**CHALLENGE A**: Collect every line of the listing below that contains the word "checkbox", treating uppercase and lowercase as different.

**DOCUMENT SEGMENT**:
%%
- Coach: Steve Hansen
- Tour captain: Colin Charvis
- Summary:
- P: W / D / L
- Total:
- 02: 00 / 00 / 02
- Test match:
- 02: 00 / 00 / 02
- Opponent:
- P: W / D / L
- South Africa:
- 2: 0 / 0 / 2

Tour chronology
- ← 2001 Japan2003 Australia/New Zealand →

= 2002 Wales rugby union tour of South Africa =

Rugby union series played by Wales and South Africa in 2002

The Wales national rugby union team toured South Africa in June 2002 for a two-match test series against the South Africa national team. Wales lost the series 2–0, going down 34–19 in the first test and 19–8 in the second. They also played a pre-tour match against the Barbarians, losing 40–25 at the Millennium Stadium in Cardiff.

It was Steve Hansen's first tour as Wales coach, having taken over in a caretaker capacity after Graham Henry resigned during the 2002 Six Nations Championship. Six Wales players made their test debuts on the tour, including Michael Owen, who became his country's 1,000th test player when he started the first test.

==Squads==
===Wales===
Following the resignation of Graham Henry as Wales coach in February 2002, forwards coach Steve Hansen was appointed as caretaker for the remainder of the 2002 Six Nations Championship. He was given the job permanently on a two-year contract on 5 April 2002, which meant the tour to South Africa would be his first as head coach of Wales. He named an initial squad of 27 for the tour, including five uncapped players, all forwards for the Pontypridd side that won the Principality Cup and reached the final of the Parker Pen Shield: Mefin Davies, Gethin Jenkins, Robert Sidoli, Richard Parks and Michael Owen; there were also recalls for lock Steve Williams, five years after his last appearance, and prop Ben Evans. Fly-half Neil Jenkins, who last appeared for Wales in their win over Italy in the 2001 Six Nations, was also included in the squad, but it was expected that he would only play in the event of injuries. Surprise omissions from the squad included locks Ian Gough, Craig Quinnell and Chris Wyatt, hooker Barry Williams and flanker Brett Sinkinson, while Scott Quinnell, Gareth Thomas, Spencer John, Andy Moore, Nathan Bonner-Evans, Mark Jones and Nathan Budgett were all left out due to injury.
%%
**DATA SHOWN**:
%%
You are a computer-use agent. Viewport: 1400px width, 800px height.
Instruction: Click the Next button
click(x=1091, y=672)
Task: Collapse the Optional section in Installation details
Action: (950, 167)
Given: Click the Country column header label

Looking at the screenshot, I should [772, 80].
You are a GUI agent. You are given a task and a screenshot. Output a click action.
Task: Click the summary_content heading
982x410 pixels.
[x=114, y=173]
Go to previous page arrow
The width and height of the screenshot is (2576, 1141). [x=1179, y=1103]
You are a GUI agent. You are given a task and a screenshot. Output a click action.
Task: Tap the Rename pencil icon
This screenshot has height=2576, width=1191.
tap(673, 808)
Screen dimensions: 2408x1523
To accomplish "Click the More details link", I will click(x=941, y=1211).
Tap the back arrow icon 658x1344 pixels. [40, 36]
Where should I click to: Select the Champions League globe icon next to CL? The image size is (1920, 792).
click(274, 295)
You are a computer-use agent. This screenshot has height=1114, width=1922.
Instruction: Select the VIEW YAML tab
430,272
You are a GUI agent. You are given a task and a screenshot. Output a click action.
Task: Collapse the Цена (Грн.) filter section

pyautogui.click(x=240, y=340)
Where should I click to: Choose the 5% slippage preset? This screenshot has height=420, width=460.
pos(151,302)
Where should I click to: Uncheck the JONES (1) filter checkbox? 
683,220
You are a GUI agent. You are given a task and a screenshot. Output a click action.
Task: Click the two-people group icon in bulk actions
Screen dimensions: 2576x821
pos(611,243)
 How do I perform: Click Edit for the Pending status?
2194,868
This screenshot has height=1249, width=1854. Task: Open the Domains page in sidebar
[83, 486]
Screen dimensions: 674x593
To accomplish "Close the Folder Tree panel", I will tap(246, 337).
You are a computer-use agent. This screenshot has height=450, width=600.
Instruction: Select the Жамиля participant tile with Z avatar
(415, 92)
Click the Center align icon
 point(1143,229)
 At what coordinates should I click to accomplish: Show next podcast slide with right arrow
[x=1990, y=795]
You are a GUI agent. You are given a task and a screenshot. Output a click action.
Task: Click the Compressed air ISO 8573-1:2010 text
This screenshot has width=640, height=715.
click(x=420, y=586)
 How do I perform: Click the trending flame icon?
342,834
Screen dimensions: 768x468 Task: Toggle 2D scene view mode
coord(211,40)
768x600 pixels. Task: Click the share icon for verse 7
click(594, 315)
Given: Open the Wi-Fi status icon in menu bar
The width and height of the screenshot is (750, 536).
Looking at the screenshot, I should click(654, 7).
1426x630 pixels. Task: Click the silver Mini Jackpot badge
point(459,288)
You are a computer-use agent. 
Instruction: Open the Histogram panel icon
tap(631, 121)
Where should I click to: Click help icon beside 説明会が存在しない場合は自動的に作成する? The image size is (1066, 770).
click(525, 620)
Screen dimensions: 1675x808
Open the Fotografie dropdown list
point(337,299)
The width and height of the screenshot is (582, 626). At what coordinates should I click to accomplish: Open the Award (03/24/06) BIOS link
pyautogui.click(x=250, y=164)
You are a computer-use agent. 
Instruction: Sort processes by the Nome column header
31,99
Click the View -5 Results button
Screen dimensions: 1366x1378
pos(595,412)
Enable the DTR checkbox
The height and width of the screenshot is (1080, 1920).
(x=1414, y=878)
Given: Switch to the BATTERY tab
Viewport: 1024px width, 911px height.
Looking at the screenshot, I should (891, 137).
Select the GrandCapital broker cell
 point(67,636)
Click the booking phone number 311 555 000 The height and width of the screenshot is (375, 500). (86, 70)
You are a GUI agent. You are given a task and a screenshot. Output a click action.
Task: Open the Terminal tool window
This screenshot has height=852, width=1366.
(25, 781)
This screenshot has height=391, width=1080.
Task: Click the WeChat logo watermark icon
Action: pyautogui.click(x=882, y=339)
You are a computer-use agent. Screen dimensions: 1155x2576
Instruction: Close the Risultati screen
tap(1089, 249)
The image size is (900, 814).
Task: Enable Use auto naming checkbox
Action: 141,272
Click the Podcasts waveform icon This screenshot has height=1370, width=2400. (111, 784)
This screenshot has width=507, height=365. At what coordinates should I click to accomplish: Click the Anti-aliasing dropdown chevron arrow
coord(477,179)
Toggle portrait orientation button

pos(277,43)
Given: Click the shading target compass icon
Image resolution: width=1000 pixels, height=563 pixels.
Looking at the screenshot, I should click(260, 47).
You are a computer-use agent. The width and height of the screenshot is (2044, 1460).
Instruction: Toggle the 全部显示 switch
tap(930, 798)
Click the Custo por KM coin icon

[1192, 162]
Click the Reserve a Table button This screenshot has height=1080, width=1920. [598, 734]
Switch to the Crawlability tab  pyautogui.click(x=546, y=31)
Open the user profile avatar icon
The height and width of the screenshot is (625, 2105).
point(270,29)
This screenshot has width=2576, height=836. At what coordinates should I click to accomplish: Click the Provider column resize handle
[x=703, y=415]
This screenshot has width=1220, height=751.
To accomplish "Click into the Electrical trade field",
%%
**CHALLENGE B**: From the rugby tour article above, pull out the stretch from "The Wales national" through "Stadium in Cardiff.", copied word for word.

**COMPLETE ANSWER A**:
Where should I click to: Uncheck the JONES (1) filter checkbox? 
Enable the DTR checkbox
Task: Enable Use auto naming checkbox

**COMPLETE ANSWER B**:
The Wales national rugby union team toured South Africa in June 2002 for a two-match test series against the South Africa national team. Wales lost the series 2–0, going down 34–19 in the first test and 19–8 in the second. They also played a pre-tour match against the Barbarians, losing 40–25 at the Millennium Stadium in Cardiff.